It does, for sure! Winkler’s early credits, post-Happy Days, are underwhelming, but like you, I love his determination and resilience that kept him in the game until he could land all his later rewarding work–and the flexibility that branched him out in his pursuits. I always love a splashy second act like that. Thanks for the comment, Claudia.
Yep, I grew up watching Happy Days. Thanks for sharing this inspiring story about Winkler. Another book I am adding to my read list.
Out of necessity or choice, I have had to reinvent myself more times than I can count. Looking back on it now after reading your piece, I can appreciate that I just wasn’t willing to give up, to roll over and say I quit. I was determined to survive. So, I am reinventing myself again as I follow my lifelong passion for writing, but now with the desire to share. It’s definitely a scary step for me. I’m not shooting for the stars or even the best-seller lists. My hope is that the words I write will find the hearts they need to and provide comfort in some way, as so many writers and authors have done for me.

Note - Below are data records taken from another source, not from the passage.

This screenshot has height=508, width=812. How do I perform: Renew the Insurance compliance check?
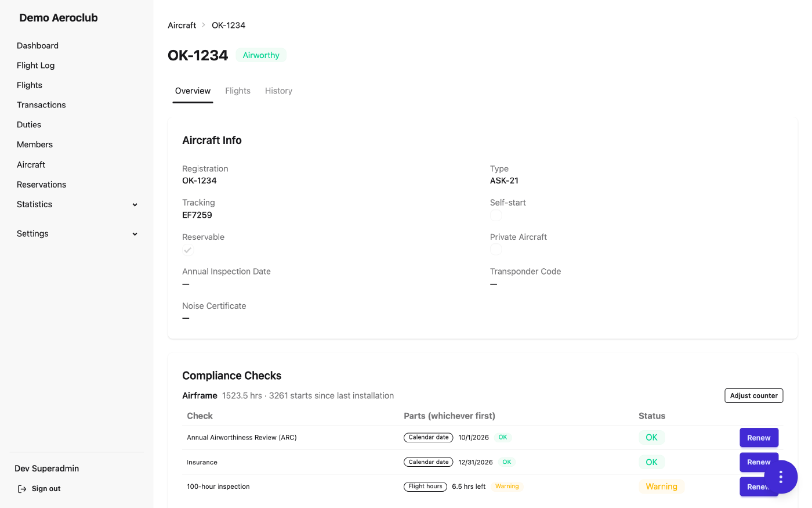(759, 462)
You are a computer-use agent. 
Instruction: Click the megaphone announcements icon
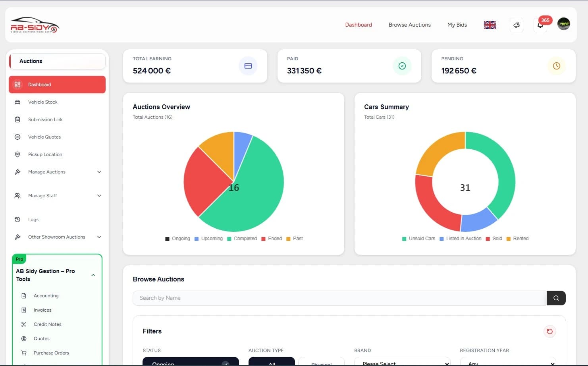[x=517, y=25]
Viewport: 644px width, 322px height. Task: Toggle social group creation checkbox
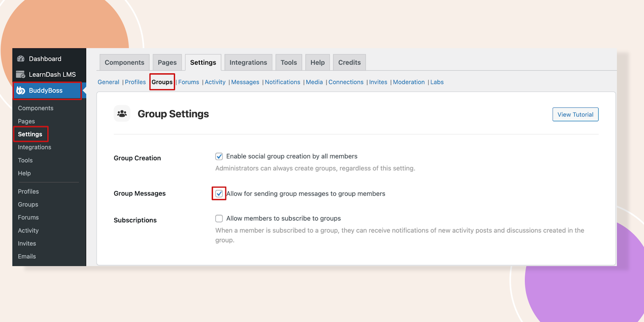tap(219, 156)
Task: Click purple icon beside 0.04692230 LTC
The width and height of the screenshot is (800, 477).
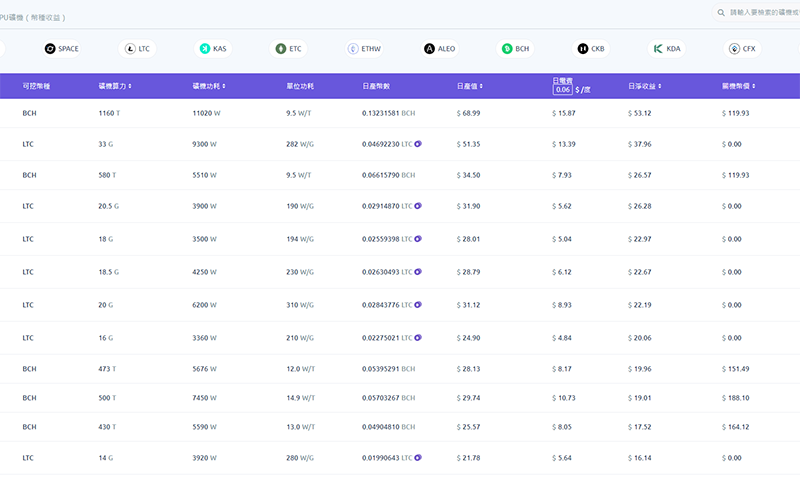Action: click(418, 144)
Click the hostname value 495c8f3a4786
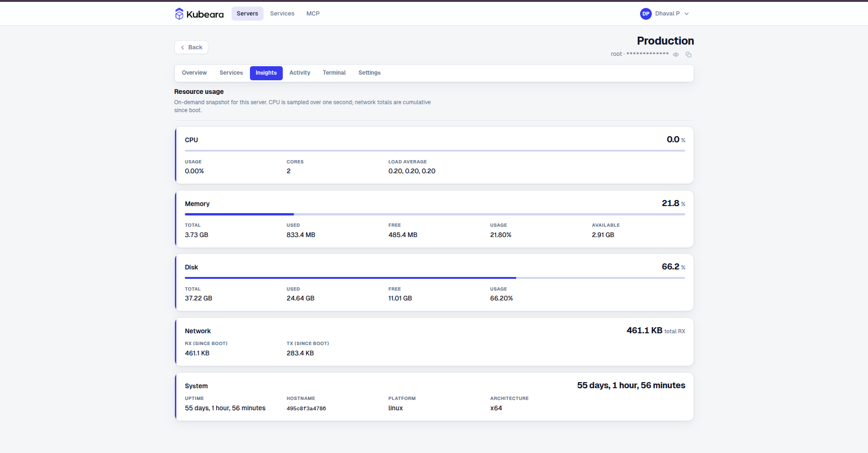 pyautogui.click(x=306, y=408)
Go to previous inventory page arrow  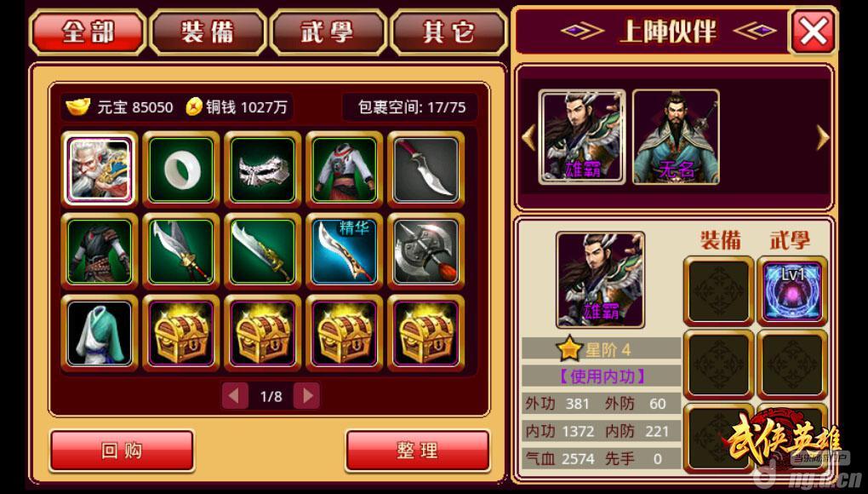[235, 395]
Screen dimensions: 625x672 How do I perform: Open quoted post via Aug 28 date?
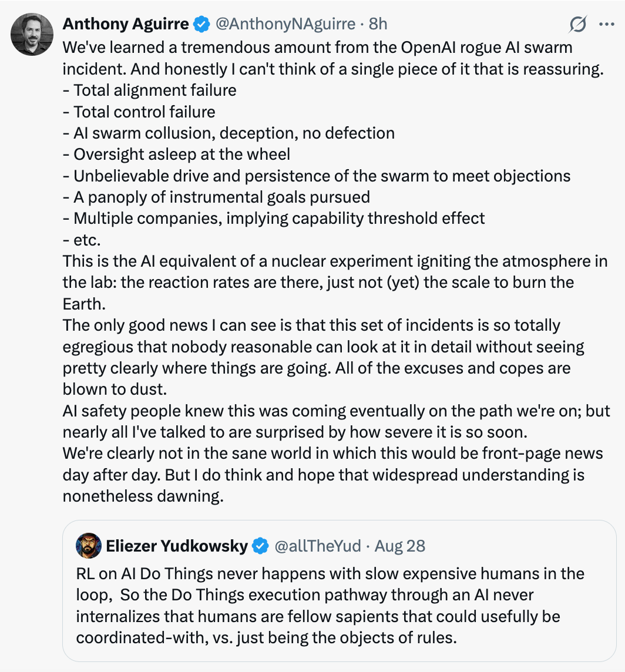pos(399,546)

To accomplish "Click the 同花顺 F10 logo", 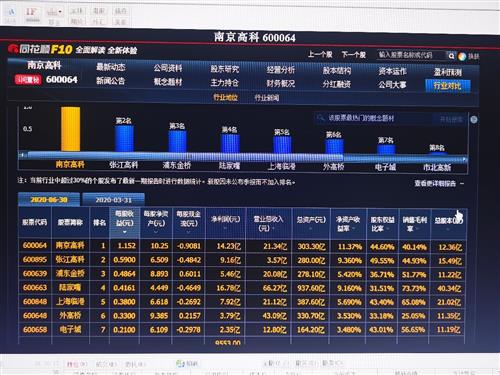I will point(40,49).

“Change or die” is another of my frequent mantras, and I mean it in the ways you say, Emily–that I’m always willing to reinvent, reconfigure, reapproach, and rethink. Like you, I think it’s why I’ve always manage to adapt and thrive.
I love that you’re ready to share your work–I hope it finds the readers and reactions you hope for!
Posts like this keep me going. Thanks for the heavy dose of inspiration today, Tiffany. I was lucky enough to meet Henry Winkler way back in the 1980s on the Paramount lot, when one of the parents (a producer) in my middle school youth group took us on a tour. We ran into Winkler and he was so incredibly friendly and kind. I will always remember that moment. This is one of those stories we all need to read from time to time.
I love that you met Winkler! And that he was as kind and friendly as everyone seems to say he is. He seems very genuine, and in listening to interviews or reading his book I do get that predominant sense of gratitude from him–about his career, his life, family, everything. It’s refreshing.
It’s good to hear when posts hit a chord, Cate–thanks for the comment (and the compliment!).